- [ABOUT THIS TASK]: Output consists of the line that contains "Impressum (1498, 1457)" plus every later line of the material below, each one duplicated exactly.

- [INFORMATION SHOWN]:
************
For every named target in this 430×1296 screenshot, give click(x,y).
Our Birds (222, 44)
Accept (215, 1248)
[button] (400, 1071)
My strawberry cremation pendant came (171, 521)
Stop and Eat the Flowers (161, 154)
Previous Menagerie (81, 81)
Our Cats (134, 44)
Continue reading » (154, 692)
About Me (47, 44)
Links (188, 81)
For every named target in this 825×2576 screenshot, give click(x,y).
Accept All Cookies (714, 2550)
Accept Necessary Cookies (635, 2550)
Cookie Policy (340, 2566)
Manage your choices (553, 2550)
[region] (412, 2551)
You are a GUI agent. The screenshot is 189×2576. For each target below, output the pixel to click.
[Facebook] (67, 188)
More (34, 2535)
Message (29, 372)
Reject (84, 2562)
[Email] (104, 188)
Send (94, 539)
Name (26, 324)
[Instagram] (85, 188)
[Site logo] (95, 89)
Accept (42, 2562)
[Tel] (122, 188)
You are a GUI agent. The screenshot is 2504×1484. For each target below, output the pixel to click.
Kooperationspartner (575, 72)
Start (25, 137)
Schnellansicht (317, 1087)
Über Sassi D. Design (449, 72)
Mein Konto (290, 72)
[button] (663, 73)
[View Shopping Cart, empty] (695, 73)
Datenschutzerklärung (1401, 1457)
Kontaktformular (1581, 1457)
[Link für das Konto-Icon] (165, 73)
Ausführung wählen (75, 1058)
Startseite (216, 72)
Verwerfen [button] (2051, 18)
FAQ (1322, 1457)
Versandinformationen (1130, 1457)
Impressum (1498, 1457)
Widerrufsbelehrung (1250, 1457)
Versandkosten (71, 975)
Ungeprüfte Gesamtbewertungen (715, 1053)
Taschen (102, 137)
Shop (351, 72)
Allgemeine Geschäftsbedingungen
************
- [RESPONSE FOR THIS EXERCISE]:
Impressum (1498, 1457)
Widerrufsbelehrung (1250, 1457)
Versandkosten (71, 975)
Ungeprüfte Gesamtbewertungen (715, 1053)
Taschen (102, 137)
Shop (351, 72)
Allgemeine Geschäftsbedingungen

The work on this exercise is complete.